* Problem *
Write the data out again exactly, with every picture removed.
-------- Extracted information
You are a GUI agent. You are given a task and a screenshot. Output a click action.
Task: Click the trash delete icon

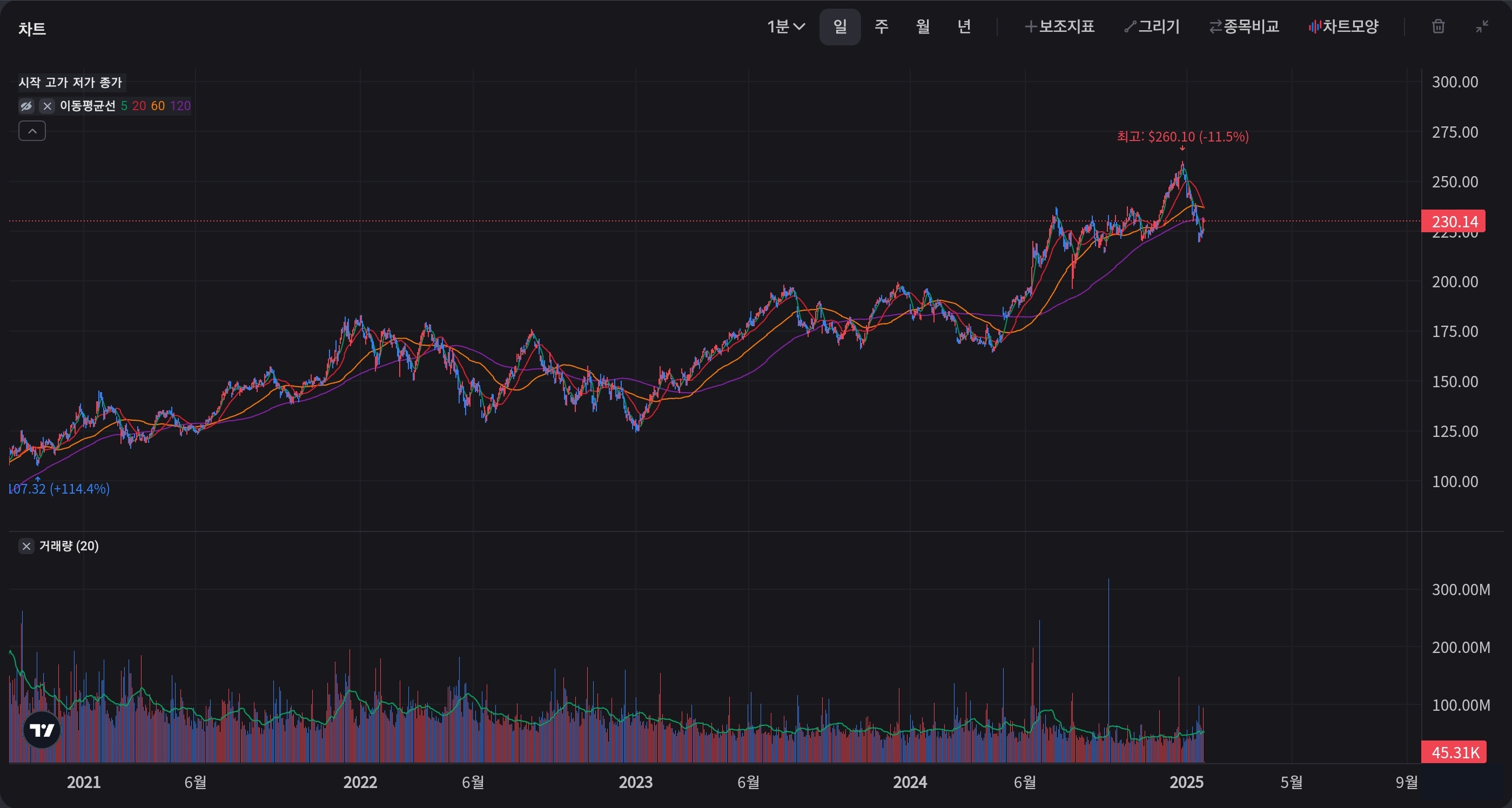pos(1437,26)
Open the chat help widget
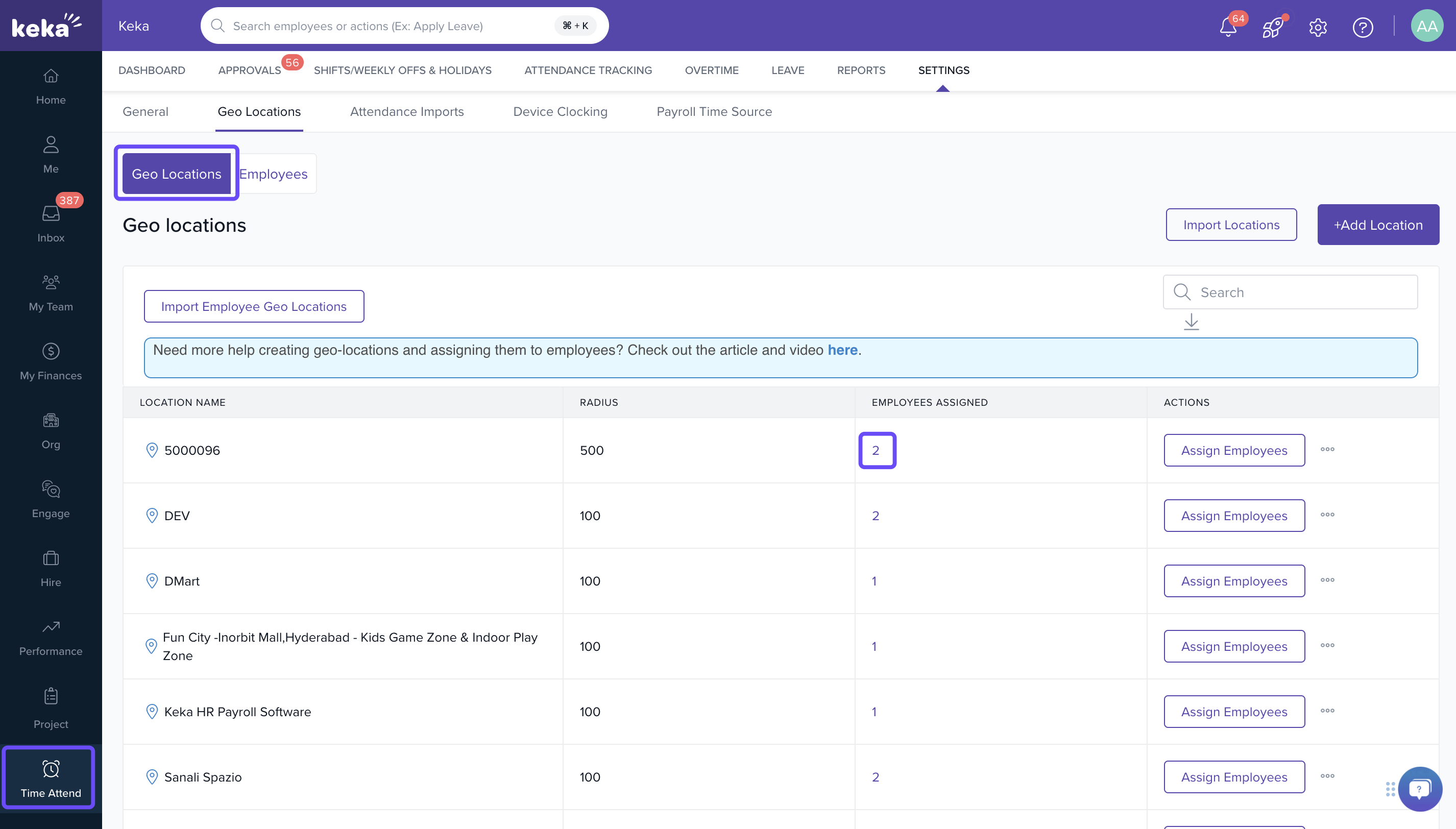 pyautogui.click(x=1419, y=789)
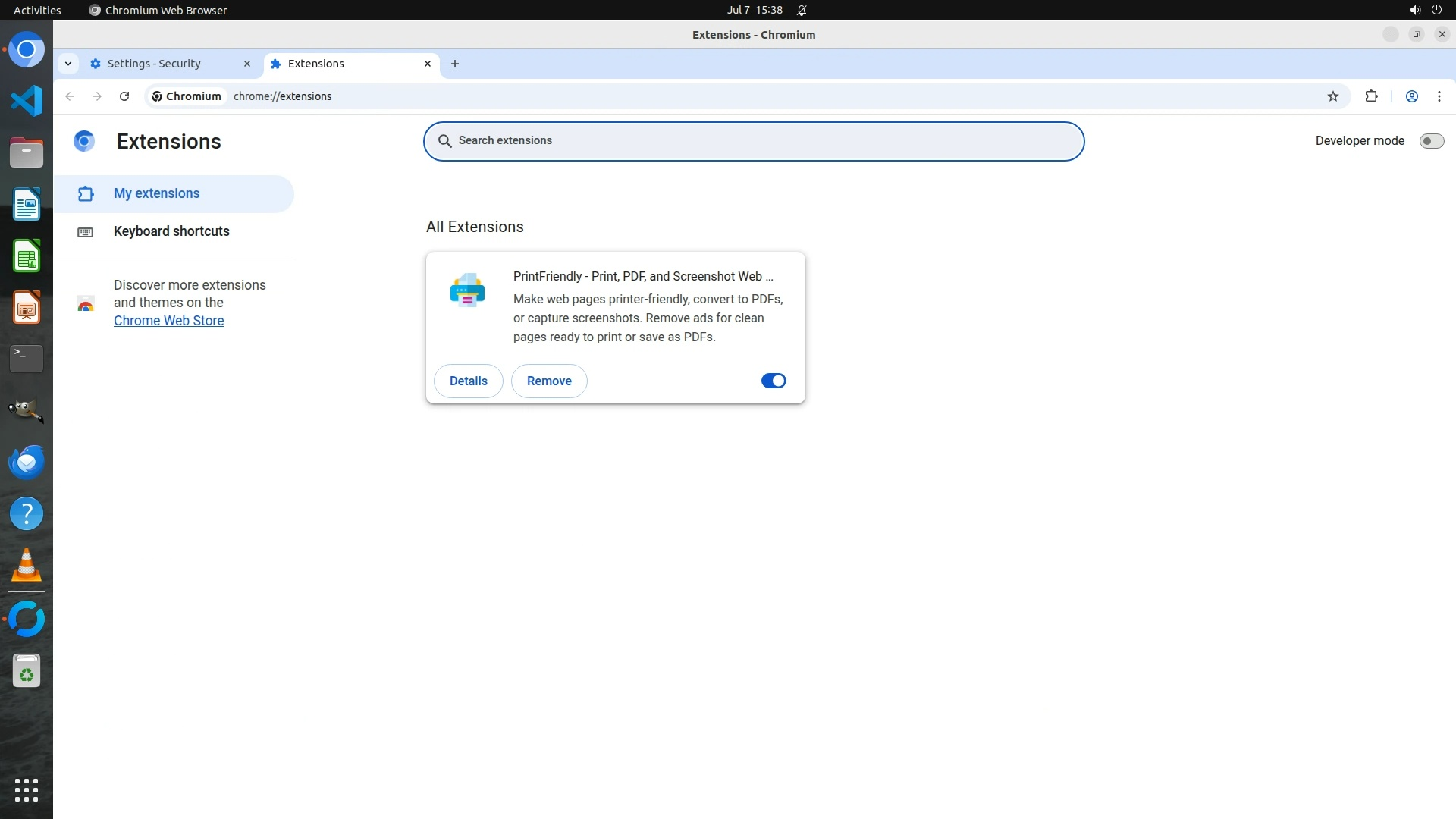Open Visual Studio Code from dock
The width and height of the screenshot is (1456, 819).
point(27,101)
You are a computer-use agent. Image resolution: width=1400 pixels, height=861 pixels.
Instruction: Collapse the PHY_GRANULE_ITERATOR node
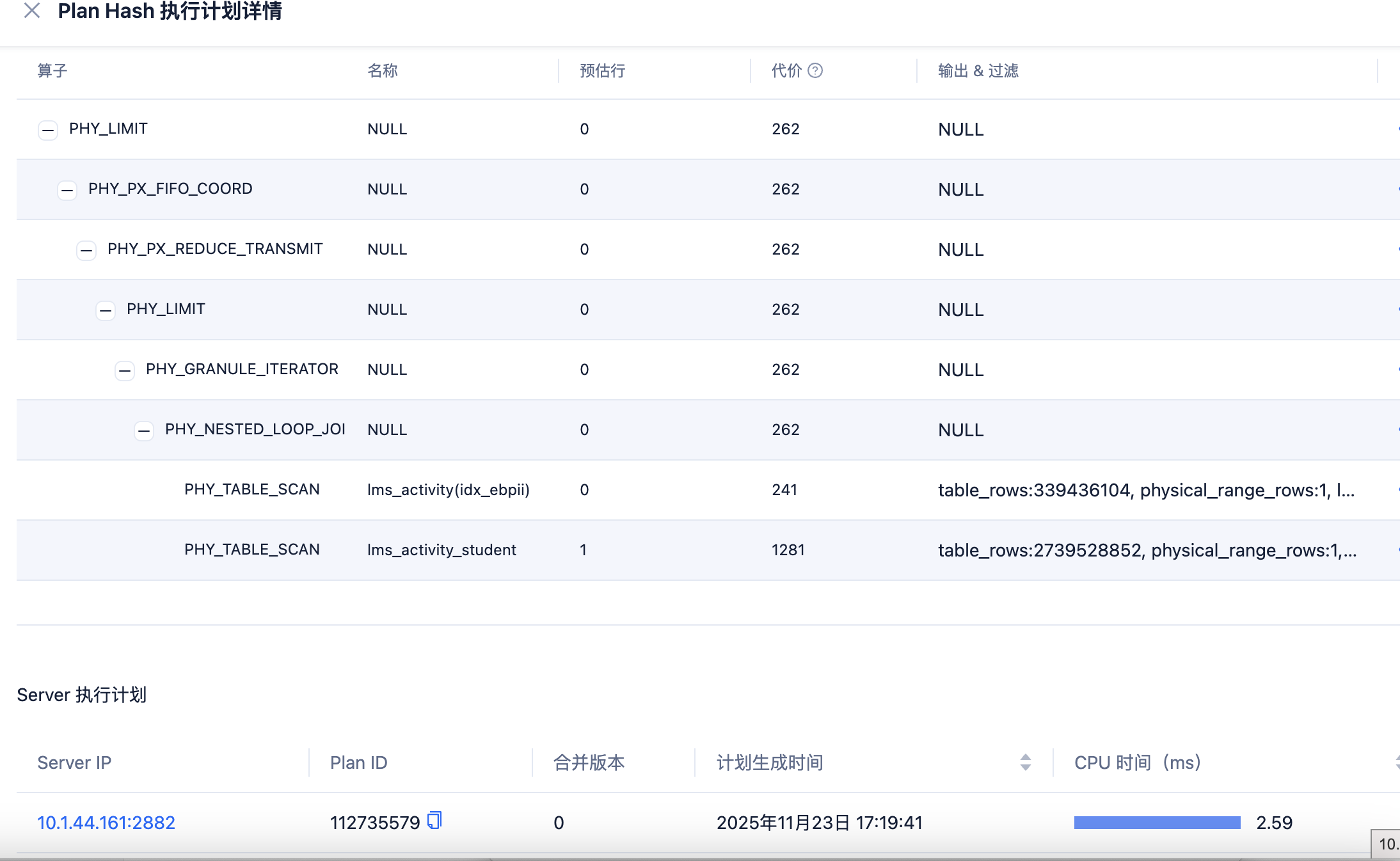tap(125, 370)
----------------
* Solution to this exercise *
You are a GUI agent. You are given a task and a screenshot. Output a click action.
Task: Click the trash delete icon

pos(1437,26)
Open the chat help widget
 pyautogui.click(x=1419, y=789)
Open Visual Studio Code from dock
The width and height of the screenshot is (1456, 819).
point(27,101)
You are a computer-use agent. Image resolution: width=1400 pixels, height=861 pixels.
Instruction: Collapse the PHY_GRANULE_ITERATOR node
tap(125, 370)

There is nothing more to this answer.